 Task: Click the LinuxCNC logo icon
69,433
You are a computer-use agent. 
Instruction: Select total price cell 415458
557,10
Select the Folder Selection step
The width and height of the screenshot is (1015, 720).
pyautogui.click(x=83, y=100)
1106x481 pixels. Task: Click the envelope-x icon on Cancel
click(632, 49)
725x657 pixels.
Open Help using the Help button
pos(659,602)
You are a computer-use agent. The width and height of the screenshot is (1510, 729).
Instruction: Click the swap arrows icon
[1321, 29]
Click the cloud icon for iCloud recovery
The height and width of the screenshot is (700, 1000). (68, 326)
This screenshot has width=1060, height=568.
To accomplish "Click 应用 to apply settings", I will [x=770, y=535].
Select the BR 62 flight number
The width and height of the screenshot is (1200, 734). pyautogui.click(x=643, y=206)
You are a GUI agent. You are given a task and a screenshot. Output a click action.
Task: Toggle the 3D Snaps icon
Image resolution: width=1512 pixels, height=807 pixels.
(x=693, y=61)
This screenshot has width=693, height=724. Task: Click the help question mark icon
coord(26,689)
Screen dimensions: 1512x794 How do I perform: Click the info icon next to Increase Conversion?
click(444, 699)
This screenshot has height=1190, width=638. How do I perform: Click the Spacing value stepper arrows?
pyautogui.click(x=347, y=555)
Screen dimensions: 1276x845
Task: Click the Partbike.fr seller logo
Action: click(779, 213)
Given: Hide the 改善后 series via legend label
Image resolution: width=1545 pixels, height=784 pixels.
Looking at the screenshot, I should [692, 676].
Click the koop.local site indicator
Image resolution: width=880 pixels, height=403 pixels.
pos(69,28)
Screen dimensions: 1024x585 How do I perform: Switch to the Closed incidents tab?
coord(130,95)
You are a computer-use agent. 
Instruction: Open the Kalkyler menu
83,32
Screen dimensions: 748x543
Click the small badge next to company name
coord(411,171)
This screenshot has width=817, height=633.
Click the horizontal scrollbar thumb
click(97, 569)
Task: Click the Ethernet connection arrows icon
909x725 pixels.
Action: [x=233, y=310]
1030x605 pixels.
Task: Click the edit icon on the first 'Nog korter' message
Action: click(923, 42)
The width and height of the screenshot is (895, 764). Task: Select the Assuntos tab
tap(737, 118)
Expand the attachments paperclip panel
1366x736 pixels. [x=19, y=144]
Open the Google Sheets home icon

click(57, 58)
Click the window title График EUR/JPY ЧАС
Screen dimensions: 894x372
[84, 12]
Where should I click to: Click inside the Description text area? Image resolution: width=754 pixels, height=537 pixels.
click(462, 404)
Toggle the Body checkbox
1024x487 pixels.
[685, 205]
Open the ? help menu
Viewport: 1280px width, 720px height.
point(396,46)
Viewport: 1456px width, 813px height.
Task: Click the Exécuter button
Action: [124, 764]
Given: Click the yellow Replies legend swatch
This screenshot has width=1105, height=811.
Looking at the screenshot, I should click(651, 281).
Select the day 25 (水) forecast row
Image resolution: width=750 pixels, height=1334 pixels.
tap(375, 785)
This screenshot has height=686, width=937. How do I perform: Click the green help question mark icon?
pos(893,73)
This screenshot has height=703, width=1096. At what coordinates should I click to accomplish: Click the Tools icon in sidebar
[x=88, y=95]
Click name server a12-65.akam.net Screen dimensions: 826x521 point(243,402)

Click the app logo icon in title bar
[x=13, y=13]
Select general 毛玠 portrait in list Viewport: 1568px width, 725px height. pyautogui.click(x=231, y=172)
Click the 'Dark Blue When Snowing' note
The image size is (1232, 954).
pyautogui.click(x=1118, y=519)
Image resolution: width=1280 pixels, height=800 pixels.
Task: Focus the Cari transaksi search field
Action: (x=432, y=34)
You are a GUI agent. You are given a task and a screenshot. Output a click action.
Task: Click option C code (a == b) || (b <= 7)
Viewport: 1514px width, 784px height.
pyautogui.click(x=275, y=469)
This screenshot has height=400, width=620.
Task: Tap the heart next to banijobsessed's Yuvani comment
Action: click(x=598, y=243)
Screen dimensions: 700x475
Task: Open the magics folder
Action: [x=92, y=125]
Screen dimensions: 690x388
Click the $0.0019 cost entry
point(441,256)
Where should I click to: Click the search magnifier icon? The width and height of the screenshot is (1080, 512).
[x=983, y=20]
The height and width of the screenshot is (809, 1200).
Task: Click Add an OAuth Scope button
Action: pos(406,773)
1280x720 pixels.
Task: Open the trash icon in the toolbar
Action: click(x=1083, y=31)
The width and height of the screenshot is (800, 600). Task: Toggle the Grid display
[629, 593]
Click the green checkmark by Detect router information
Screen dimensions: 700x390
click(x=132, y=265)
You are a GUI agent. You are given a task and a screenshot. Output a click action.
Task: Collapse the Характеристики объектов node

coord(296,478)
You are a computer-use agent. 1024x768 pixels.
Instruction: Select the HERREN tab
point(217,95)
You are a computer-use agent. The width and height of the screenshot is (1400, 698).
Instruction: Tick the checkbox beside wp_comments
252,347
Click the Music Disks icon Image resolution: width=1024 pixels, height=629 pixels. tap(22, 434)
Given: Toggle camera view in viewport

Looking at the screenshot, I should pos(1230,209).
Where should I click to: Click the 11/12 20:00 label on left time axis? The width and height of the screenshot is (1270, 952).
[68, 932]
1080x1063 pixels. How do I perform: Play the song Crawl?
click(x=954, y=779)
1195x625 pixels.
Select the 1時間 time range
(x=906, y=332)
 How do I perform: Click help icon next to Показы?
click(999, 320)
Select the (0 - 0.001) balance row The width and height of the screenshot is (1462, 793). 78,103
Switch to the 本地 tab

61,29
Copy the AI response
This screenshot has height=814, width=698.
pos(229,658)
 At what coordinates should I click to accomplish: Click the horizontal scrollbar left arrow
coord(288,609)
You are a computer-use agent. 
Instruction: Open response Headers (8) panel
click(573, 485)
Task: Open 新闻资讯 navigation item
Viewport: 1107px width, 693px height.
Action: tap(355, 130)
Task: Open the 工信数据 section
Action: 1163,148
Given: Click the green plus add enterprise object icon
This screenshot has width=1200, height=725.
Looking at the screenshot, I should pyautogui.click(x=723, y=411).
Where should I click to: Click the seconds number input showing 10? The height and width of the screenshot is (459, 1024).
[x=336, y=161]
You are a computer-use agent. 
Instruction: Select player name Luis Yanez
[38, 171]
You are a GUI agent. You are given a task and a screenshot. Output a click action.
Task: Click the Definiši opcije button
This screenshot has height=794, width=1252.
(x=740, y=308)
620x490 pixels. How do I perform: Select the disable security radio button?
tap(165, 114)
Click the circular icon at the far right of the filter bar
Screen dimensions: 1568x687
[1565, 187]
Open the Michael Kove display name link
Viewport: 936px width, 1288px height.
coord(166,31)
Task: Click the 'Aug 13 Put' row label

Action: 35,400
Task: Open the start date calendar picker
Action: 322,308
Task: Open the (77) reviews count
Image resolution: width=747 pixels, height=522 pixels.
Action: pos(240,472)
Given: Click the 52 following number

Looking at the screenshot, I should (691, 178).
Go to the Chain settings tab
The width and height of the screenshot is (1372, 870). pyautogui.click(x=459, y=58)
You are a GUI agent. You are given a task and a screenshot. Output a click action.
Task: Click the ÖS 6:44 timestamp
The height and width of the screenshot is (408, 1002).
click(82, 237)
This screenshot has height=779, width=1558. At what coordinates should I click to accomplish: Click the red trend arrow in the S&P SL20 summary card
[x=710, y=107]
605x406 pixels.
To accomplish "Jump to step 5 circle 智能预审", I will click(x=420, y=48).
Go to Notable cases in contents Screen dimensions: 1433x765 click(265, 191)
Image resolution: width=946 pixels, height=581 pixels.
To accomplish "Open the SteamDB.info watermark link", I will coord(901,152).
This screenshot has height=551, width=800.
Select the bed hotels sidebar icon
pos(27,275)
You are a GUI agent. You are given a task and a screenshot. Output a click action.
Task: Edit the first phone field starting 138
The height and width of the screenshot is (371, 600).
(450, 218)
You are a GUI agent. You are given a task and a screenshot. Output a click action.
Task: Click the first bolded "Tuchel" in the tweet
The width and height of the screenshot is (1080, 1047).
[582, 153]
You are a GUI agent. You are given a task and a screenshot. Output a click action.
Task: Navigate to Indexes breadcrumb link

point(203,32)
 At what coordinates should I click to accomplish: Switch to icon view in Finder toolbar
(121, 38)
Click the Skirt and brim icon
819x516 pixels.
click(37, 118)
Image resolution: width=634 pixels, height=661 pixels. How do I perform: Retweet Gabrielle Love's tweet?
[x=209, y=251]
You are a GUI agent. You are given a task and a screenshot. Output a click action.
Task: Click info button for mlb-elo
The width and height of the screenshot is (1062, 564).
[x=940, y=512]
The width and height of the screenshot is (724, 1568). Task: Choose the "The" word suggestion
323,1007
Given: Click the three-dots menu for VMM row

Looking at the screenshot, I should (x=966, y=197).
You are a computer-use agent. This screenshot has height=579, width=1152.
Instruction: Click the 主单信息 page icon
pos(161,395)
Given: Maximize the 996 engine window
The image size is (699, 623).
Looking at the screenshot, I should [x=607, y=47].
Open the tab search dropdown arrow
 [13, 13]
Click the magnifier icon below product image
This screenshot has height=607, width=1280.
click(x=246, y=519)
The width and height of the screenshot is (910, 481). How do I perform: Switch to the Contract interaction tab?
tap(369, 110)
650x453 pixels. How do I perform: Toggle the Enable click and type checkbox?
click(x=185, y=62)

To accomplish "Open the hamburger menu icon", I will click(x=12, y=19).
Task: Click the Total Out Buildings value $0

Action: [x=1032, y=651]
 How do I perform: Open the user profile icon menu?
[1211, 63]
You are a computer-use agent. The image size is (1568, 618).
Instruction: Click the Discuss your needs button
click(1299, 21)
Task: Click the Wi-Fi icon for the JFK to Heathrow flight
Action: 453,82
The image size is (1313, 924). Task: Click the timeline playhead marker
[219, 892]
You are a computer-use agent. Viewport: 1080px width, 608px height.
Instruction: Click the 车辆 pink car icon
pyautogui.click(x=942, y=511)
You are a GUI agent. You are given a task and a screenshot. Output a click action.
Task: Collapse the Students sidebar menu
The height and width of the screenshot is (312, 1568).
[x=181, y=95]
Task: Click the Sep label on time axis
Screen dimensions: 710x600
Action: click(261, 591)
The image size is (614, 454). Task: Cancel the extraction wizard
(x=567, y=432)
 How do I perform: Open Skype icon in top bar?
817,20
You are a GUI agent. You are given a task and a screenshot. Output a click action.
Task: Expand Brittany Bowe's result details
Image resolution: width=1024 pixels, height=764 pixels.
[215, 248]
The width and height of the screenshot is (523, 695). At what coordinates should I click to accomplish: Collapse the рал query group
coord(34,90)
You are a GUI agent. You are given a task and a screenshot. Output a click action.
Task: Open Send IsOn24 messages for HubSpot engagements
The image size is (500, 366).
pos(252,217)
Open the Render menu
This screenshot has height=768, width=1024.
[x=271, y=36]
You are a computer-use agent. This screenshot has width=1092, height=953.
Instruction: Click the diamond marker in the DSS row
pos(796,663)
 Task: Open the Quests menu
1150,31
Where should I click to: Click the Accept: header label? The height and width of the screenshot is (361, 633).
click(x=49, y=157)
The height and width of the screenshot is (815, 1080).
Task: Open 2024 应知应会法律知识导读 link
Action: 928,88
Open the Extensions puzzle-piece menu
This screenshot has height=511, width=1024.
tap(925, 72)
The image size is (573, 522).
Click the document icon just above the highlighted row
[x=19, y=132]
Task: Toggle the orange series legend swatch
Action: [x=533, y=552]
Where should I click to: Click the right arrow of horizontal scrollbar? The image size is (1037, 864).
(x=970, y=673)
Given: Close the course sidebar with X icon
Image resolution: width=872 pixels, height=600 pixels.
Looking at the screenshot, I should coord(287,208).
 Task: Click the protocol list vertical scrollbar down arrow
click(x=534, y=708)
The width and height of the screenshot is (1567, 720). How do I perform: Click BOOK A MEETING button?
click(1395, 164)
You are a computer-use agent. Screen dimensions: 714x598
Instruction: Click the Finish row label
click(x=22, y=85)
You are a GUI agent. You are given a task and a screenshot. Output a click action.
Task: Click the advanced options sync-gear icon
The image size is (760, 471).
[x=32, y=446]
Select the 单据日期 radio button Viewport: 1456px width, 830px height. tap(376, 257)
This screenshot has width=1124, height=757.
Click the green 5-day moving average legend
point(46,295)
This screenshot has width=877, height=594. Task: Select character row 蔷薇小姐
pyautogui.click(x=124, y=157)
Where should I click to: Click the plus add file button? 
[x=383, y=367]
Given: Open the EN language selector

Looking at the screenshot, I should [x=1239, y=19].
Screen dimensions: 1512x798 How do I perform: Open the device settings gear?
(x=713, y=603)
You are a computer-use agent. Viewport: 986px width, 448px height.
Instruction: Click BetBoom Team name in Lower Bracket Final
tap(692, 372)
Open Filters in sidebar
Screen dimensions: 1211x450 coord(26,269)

☆ ☆ ☆

Task description: Pull out every line of the records above that contains the word "window".

Written answer:
Click the window title График EUR/JPY ЧАС
Given: Maximize the 996 engine window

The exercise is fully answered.